What you have to do: Count the lines holding the string "Remove" in the records, and give only the count.

Stored data entries:
◆ ◆ ◆ ◆

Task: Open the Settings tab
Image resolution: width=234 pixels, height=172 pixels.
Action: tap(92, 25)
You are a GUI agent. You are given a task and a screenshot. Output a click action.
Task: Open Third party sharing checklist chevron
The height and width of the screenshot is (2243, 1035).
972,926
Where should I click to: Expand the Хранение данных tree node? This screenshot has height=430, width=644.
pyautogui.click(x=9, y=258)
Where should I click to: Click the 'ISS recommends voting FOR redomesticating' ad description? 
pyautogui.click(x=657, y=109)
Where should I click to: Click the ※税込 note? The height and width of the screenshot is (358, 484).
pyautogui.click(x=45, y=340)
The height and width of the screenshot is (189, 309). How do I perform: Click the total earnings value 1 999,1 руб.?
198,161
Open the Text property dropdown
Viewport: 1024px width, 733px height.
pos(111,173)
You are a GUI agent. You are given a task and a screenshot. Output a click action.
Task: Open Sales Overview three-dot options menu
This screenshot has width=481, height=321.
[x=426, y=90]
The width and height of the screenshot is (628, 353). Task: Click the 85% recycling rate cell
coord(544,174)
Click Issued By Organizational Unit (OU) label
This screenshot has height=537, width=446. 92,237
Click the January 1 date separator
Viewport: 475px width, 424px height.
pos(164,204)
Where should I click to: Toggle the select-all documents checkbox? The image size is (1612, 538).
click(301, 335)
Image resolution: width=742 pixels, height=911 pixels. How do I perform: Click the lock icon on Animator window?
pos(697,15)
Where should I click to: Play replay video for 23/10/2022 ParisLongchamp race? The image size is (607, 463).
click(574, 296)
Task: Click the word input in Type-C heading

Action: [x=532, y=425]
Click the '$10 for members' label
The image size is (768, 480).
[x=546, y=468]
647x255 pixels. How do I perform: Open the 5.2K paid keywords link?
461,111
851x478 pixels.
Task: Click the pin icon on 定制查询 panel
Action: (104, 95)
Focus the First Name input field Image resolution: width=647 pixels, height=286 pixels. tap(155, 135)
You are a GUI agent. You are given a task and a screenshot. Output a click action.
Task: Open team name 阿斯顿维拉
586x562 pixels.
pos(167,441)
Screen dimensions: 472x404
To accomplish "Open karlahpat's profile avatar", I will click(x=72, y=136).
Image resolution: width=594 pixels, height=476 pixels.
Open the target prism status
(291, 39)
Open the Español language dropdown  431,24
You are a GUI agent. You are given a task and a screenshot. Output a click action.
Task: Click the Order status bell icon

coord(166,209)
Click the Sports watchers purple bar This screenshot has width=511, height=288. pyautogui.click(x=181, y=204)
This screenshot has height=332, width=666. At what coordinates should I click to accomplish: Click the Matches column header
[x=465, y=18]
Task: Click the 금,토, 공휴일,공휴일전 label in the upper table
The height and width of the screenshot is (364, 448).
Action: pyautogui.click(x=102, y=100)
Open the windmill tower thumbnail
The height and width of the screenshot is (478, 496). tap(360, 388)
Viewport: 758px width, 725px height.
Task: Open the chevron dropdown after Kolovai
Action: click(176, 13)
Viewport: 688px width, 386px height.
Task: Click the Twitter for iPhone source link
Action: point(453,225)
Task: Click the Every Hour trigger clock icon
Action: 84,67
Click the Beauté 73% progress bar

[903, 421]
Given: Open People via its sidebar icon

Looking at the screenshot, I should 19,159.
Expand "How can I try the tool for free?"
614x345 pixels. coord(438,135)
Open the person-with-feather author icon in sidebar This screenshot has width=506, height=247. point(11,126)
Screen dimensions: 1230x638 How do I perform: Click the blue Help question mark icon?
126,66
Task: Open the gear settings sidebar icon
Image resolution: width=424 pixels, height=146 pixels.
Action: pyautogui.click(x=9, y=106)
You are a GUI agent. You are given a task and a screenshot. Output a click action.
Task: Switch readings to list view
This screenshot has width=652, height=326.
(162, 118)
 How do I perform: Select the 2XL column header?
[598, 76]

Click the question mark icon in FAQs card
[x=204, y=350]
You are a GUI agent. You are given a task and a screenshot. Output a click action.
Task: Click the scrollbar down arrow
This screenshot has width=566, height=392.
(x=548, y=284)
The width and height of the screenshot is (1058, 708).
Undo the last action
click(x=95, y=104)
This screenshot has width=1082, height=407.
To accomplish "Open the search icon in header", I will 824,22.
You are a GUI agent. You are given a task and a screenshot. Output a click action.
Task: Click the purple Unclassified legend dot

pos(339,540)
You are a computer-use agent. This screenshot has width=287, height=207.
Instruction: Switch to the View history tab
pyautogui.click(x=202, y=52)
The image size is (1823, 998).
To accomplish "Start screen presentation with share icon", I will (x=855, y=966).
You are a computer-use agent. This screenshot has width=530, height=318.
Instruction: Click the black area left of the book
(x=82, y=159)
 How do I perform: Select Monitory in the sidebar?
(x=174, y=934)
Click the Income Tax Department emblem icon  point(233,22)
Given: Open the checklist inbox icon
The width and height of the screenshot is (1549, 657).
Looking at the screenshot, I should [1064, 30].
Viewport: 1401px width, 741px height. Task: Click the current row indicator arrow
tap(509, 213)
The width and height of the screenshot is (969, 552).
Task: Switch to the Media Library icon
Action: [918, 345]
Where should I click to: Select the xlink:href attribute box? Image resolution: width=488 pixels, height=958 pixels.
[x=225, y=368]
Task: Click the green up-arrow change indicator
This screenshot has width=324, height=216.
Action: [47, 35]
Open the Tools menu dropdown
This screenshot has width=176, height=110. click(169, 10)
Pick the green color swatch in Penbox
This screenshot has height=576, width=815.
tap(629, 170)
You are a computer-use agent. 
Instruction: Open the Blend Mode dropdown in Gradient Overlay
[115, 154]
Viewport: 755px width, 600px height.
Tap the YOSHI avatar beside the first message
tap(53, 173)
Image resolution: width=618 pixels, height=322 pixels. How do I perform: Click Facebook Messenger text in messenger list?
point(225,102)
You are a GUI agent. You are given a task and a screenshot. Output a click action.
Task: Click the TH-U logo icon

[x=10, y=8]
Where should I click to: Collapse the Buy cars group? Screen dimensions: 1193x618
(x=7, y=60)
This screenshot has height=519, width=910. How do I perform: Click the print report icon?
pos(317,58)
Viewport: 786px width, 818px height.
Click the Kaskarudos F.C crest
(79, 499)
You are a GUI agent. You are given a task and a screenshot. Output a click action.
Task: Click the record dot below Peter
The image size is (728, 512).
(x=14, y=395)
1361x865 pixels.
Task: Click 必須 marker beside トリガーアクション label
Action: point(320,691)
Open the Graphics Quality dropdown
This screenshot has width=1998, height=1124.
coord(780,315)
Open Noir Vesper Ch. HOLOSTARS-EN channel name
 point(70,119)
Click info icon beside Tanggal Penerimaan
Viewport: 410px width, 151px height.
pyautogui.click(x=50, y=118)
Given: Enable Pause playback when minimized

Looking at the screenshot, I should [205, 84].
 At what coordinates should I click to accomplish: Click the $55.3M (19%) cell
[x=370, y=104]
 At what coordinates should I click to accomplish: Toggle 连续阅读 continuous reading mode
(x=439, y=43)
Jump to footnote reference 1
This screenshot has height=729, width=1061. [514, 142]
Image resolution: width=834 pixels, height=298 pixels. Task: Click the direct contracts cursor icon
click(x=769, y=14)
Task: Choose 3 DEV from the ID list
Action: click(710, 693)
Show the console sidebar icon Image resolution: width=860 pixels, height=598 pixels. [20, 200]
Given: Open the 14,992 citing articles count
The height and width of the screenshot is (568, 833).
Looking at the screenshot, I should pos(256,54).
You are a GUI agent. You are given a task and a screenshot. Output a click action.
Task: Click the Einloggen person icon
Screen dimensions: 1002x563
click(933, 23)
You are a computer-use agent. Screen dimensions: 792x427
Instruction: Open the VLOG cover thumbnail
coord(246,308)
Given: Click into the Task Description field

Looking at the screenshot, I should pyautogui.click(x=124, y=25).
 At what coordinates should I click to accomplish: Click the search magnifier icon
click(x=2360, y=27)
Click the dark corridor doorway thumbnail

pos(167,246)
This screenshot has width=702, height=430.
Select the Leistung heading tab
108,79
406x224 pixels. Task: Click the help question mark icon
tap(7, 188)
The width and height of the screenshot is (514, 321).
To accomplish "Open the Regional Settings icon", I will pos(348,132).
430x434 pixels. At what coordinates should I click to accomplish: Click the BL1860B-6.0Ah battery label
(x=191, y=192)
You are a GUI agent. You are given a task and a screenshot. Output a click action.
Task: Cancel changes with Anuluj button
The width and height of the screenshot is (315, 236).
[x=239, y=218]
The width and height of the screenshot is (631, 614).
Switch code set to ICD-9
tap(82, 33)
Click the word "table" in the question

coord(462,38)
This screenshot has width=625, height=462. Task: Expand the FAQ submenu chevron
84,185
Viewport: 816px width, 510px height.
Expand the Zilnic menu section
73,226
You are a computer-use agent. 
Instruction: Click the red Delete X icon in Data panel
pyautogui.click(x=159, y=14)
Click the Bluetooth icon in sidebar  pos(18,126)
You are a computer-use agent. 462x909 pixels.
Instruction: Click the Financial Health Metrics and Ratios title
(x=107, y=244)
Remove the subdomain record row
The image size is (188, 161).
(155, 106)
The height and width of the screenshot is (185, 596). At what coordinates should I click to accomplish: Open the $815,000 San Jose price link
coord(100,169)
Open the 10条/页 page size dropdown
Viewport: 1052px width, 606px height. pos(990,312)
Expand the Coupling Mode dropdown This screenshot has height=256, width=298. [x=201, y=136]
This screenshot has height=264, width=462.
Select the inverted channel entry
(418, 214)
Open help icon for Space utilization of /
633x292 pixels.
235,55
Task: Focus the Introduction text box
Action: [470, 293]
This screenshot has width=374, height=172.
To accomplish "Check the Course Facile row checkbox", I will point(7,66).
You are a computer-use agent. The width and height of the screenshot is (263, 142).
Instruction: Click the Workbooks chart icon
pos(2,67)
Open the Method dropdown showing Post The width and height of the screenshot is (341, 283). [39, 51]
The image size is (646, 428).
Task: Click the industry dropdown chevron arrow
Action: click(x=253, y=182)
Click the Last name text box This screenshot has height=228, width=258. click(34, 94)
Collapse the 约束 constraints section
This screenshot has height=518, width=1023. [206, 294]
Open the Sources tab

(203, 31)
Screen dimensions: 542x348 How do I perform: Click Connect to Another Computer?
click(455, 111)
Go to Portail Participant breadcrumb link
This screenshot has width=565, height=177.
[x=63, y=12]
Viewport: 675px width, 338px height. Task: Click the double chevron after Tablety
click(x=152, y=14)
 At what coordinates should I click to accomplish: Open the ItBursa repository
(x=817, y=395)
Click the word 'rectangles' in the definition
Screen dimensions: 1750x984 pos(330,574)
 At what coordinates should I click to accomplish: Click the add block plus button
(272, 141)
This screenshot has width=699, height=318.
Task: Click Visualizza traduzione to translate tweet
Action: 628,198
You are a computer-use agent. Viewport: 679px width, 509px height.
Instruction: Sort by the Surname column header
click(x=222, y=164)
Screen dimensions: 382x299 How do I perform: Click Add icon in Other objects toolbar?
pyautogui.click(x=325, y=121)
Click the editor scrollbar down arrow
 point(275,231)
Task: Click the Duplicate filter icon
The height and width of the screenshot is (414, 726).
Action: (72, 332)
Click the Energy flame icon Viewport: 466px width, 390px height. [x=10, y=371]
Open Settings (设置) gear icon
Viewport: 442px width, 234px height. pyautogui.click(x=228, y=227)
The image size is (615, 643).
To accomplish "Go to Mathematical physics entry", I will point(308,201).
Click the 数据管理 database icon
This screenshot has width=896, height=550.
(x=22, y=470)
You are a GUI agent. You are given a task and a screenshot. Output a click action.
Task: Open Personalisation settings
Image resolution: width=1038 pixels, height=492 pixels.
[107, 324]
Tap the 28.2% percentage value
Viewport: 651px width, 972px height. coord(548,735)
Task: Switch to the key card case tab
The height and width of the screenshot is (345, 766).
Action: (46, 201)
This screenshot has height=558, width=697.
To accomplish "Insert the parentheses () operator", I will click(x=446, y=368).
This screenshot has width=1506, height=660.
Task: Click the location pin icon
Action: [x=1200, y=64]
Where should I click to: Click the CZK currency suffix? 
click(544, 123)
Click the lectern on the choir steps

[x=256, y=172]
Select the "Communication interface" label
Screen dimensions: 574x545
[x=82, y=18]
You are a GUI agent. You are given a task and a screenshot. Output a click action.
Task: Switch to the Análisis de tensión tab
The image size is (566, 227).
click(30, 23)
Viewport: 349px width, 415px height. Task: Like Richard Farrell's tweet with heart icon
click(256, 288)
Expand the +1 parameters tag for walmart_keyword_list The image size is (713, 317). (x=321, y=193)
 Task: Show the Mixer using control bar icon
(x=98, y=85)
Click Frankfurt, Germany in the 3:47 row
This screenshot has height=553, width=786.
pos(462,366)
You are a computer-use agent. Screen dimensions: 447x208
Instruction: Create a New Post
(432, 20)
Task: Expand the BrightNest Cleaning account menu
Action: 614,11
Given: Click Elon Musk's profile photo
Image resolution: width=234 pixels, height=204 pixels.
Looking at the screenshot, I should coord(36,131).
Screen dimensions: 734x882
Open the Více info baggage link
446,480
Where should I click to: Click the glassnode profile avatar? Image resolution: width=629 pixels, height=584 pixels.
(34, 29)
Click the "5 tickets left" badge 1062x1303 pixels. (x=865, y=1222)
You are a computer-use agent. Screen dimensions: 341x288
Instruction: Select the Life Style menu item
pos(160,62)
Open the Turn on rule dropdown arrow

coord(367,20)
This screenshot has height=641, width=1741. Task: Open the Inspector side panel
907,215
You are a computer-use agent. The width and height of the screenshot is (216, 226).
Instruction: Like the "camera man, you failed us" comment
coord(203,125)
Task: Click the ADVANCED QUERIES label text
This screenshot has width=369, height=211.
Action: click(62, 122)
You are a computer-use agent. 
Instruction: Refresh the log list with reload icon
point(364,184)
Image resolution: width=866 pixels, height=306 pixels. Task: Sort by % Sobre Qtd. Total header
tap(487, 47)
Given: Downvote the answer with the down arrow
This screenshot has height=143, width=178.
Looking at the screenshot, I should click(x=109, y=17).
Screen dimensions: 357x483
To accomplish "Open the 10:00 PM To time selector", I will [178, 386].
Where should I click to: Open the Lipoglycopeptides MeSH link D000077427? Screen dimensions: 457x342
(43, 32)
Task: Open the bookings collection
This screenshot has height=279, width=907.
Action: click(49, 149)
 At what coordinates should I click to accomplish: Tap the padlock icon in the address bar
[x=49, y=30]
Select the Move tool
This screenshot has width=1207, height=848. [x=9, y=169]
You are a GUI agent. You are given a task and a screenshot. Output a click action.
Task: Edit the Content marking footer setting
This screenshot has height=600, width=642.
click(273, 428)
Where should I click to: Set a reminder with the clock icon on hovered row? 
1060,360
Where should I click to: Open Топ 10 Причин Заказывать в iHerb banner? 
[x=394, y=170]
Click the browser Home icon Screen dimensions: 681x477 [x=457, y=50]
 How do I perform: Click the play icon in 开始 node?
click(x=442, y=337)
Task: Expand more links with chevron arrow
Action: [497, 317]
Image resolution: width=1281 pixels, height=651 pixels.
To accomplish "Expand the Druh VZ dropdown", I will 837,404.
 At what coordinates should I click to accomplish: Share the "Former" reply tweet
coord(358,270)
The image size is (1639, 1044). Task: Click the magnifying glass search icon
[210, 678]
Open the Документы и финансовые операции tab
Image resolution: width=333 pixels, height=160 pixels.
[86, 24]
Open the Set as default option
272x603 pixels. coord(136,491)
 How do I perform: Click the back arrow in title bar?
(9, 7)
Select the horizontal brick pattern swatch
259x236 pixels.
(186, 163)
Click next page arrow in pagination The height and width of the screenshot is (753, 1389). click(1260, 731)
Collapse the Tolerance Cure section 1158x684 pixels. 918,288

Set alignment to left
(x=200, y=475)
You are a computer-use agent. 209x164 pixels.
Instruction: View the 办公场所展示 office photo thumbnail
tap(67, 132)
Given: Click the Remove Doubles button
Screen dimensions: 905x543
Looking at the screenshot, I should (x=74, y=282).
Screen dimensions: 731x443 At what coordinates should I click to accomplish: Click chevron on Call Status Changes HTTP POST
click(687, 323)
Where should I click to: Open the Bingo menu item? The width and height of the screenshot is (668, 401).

◆ ◆ ◆ ◆

Solution for this exercise: 2